Abaaoud is a prime example of how terrorists can blend in with the tens of thousands of refugees claiming asylum in Europe. Last October, he falsely identified himself as Ahmad al Muhammad and was allowed to enter Greece among the waves of Syrian refugees flooding into Europe. He fled Belgium to Syria following a January 15 police raid on a terrorist operation to which he belonged. In February, he was quoted by the Islamic State’s (ISIS’s) English-language magazine, Dabiq, as saying that he had secretly returned to Belgium to lead a terror cell. That he reentered the country so easily, despite his picture having been broadcast in the news, is indicative of the exceedingly poor border security prevalent in Europe.

On July, the Amaq News Agency, associated with ISIS, said Mohamed Lahouaiej Bouhlel, the Tunisian immigrant who drove his truck into a crowd celebrating Bastille Day in Nice, had “executed the operation in response to calls to target citizens of coalition nations which fight the Islamic State.”

ISIS has also claimed responsibility for a July 18 non-fatal, but brutal, ax and knife attack on passengers in a German train by Muhammad Riyad, a 17-year-old Afghan asylum seeker.

With all these attacks being conducted by actual ISIS operatives or radicalized fanatics sympathetic to ISIS, all of whom came to Europe as migrants or the sons of migrants, Orban’s words are quite credible.

Hungary has been the most forceful opponent to unrestrained migration among EU nations. Just as Donald Trump has vowed to build a wall along our border with Mexico, Hungary built a 110-mile-long fence along its border with Serbia.

After Jean-Claude Juncker, president of the European Commission asked EU members to accept 160,000 migrants last September, Orban rejected the plan, saying the bloc has no right to “redraw Europe’s cultural and religious identity.” Hungary has joined Slovakia in filing a legal action against the plan.

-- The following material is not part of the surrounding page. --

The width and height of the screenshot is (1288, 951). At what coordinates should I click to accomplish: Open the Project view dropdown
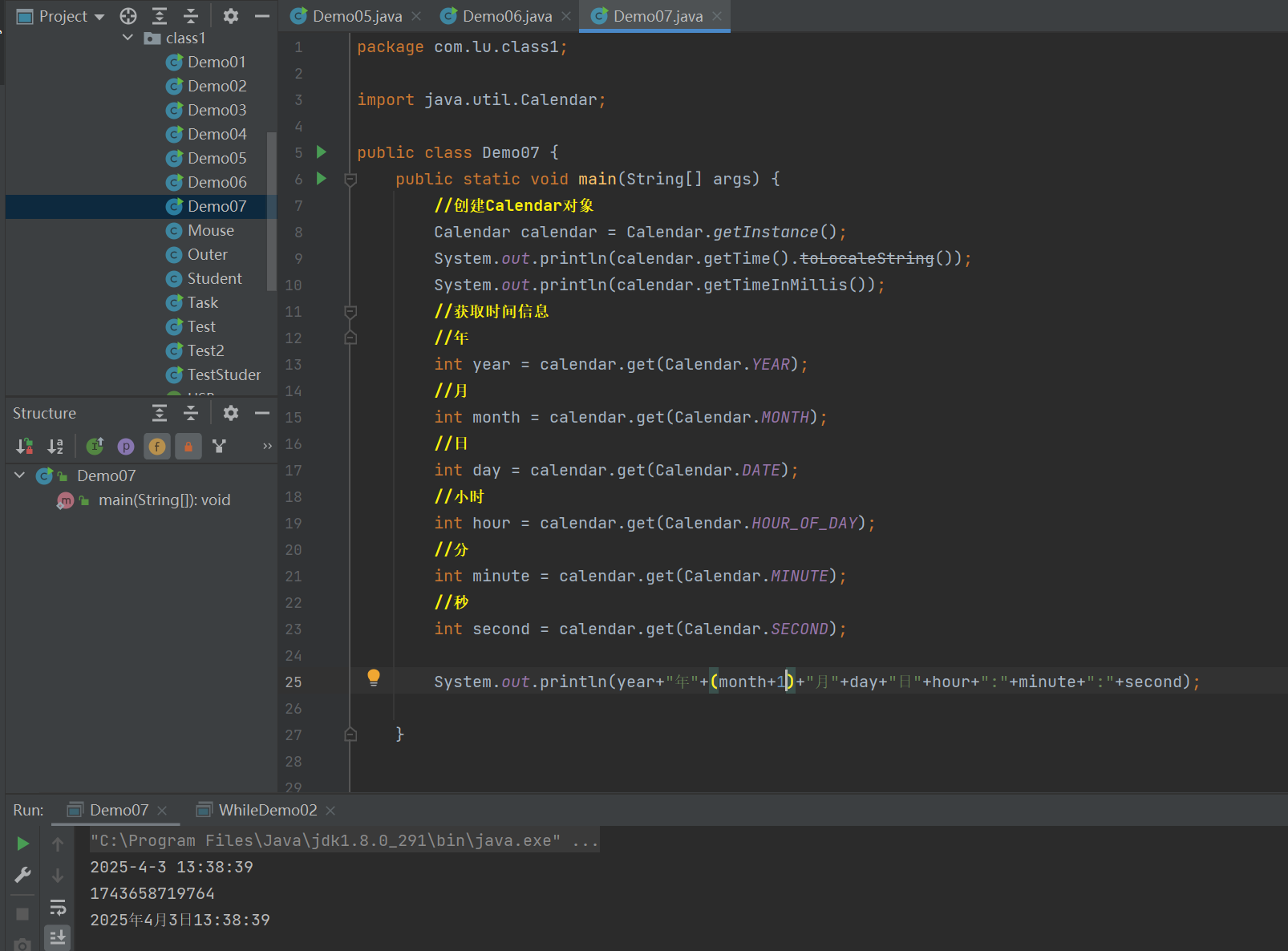[99, 17]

Hungary will hold a referendum on October 2 when citizens will be asked to vote on the question: “Do you want the EU to prescribe the mandatory relocation of non-Hungarian citizens to Hungary without the approval of the Hungarian parliament?”

The Hungarian government objects to the EU relocation plan on the grounds that it violates its national sovereignty and that terrorists might enter the country disguised as migrants.

As the attacks in Paris, Brussels, and Nice demonstrated, those fears are far from groundless.